4.6.3 Efficacy of Hydroxychloroquine in paediatric SLE

Hydroxychloroquine is frequently used as an adjunct to steroid therapy at the onset of treatment of juvenile SLE. However, there are no trials addressing the effectiveness of hydroxychloroquine in the paediatric population. Evidence for its efficacy was demonstrated in a randomised, double blinded, placebo controlled withdrawal trial by the Canadian Hydroxychloroquine Study Group. [127] Patients assigned to the placebo group had a significantly higher relative risk of flare and that the time to flare was shorter compared to those patients who continued HCQ.

There have since been many other studies supporting its use in SLE. Recent systematic review demonstrated high levels of evidence that hydroxychloroquine prevents SLE flares an increases long term survival.[128] There was moderate evidence of protection against irreversible organ damage, thrombosis and bone mass loss. [128] Recommendations are that hydroxychloroquine should be commenced in most patients and continued throughout the course of the disease.

41

4.6.4 Dose and administration

The usual dose of hydroxychloroquine in children is 3‐5 mg/kg kg/day divided 1‐2 times per day with a maximum of 400mg per day. It should be administered with food to reduce the occurrence of gastrointestinal intolerance.

4.6.5 Safety

Hydroxychloroquine is generally considered to be a very safe medication. The frequency and severity of adverse effects is low even after prolonged use. There is a large amount of supporting evidence for this in the adult literature.[128]

Gastrointestinal disturbance occurs in approximately 10% of adult patients. It is considered less common in children. Central nervous system side effects are common and include: headache, lightheadedness, insomnia, nervousness, nightmares and confusion.

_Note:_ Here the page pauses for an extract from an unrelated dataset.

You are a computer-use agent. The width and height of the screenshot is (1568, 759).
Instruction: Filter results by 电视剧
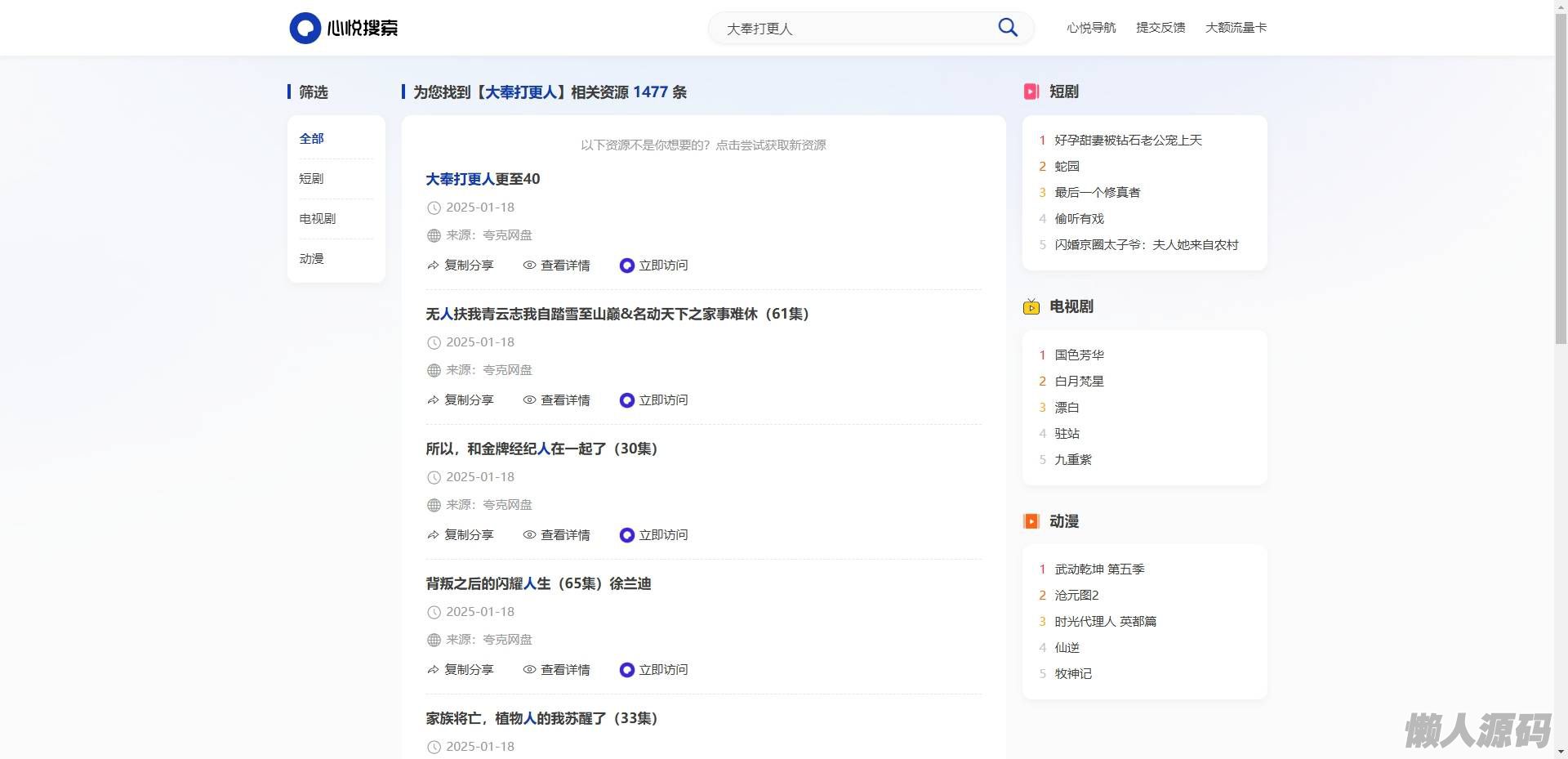tap(317, 219)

The most concerning side effect is ocular toxicity. This occurs rarely but can cause blindness. Retinal toxicity is thought not to occur in adults if the dose remains less than 6.5mg/kg/day.[129] Protocols and practices vary world wide, however it is generally recommended that ophthalmological examinations are performed yearly. Local protocols should be established between the prescribing physician and the treating ophthalmologist. Retinal abnormalities should prompt immediate cessation of the medication.

Hydroxychloroquine is considered safe in pregnancy and breast feeding.

4.6.6 Drug interaction

Hydroxychloroquine levels may be decreased by Echinacea. In addition there are a number of medications that should be avoided or monitored carefully or increased or decreased effect when used concomitantly with hydroxychloroquine. These include: beta blockers, anti‐ psychotics and others.

4.6.7 Monitoring and supervision Whilst hydroxychloroquine is a safe medication, it does need regular monitoring. Full blood examination is suggested on a regular basis and ophthalmology examination should occur at least yearly.

4.6.8 Formulary

Hydroxychloroquine is not FDA approved for the use in paediatric SLE. In the UK hydroxychloroquine is licensed for use in JIA, SLE and discoid LE and other dermatological conditions caused by or aggravated by the sun.

Australian brand names: Plaquenil® (200mg tablets) UK brand names: Plaquenil® (200mg tablets) US brand names: Plaquenil®

42

Canadian brand names: Apo‐Hydroxyquine®; Gen‐Hydroxychloroquine; Plaquenil®; Pro‐ Hydroxyquine

4.6.9 Summary recommendations

Hydroxychloroquine appears to be a safe and effective treatment in the management of juvenile SLE. It has no proven role in the management of JIA. Hydroxychloroquine is recommended for the use in juvenile SLE provided patients have access to specialist care including ophthalmological and laboratory assessments. It is recommended for inclusion on the WHO essential medicines complementary list.